At the moment, almost all the TVs, VCRs, videocameras, and other consumer electronic items that Americans buy are made in Japan, South Korea, Taiwan, or other foreign nations.

Those products plus automobiles are major factors in Japan's 1991 trade surplus with the US of around $100 billion and a current account surplus (which includes investment flows, tourism, and insurance as well as trade) of more than $80 billion. When President Bush and an entourage of American businessmen arrive in Japan next Tuesday, they will push for trade concessions aimed at trimming that export surplus.

But the efforts of Mr. Miller's Center to boost American competitiveness in manufacturing could well be more important in the long run for the US trade balance. This year NCMS, an organization with a membership of more than 150 top US manufacturers, will be farming out between $150 million and $200 million in research and development in manufacturing technologies, up from $90 billion in 1991.

C. Fred Bergsten, director of the Institute for International Economics, holds that Mr. Bush can do a great deal immediately for US competitiveness by getting Japan to revalue the yen. At present, 125 yen buys $1. Mr. Bergsten would like the finance ministers of the Group of Seven industrial democracies to get together, as they did in New York's Plaza Hotel in 1985, and decide to raise the value of the yen to 100 to $1. That would likely involve major intervention in the foreign exchange markets. Bergste n figures such a yen upgrading would make US products 10 to 15 percent more price competitive against Japanese products. This, he adds, would create far more new jobs in the US than minor Japanese trade concessions.

Since Japanese investment in plant, equipment, and other property abroad has dropped off enormously, the Japanese are now using the proceeds of their trade surplus to pile up funds abroad in bank deposits, treasury bills, and other short-term investments. It smacks of mercantalism - the post-feudal view that a nation's welfare was enhanced by acquiring a huge hoard of bullion. Bergsten says the Japanese should use their wealth instead for a program of public works and other needs at home.

The NCMS, besides its R&D program, has began to establish a network of 150 "teaching factories" in the US. Miller sees these as crucial to spreading new manufacturing technologies quickly to the 357,000 manufacturing firms in the US.

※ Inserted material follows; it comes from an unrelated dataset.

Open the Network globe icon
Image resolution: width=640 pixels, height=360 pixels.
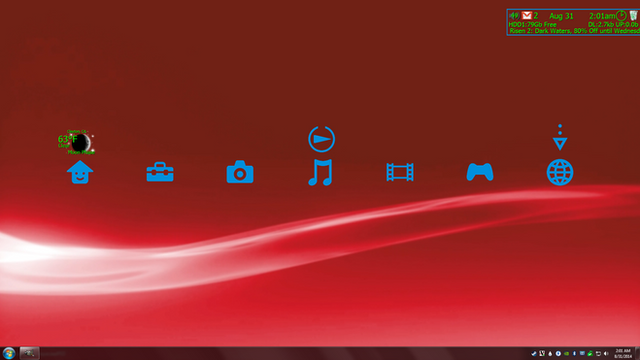click(560, 172)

Japan has nearly 170 of these teaching facilities scattered around the country, instructing Japanese workers in the latest technologies. By this system, a new technology can be spread to most of Japan's manufacturers in about 18 years, Miller says.

In the US, the spread of a new manufacturing technology has historically taken about 55 years. Miller expects his teaching factories to shrink that time dramatically. At the moment, NCMS has four such facilities launched in collaboration with universities in Huntington, W. Va.; Toledo, Ohio; St. Louis; and Albuquerque, N.M. This year he hopes to get 15 to 20 more underway, all connected with universities.

Businesses, foundations, state and municipal governments are raising the $25 million to $50 million required to launch each of these teaching factories because they recognize their importance to the competitiveness of industry in their area, Miller says.

A 150-facility network, he figures, should reach the most receptive 10 percent of manufacturers with a new technology in five years. Then that technology "takes off," spreading to most other companies within eight to 12 years.

Today, the cost of wages and capital are not much different in Japan and the US. So, says Miller, as US firms adapt new technologies to improve efficiency and quality, they will bring more manufacturing back home to reduce transportation costs.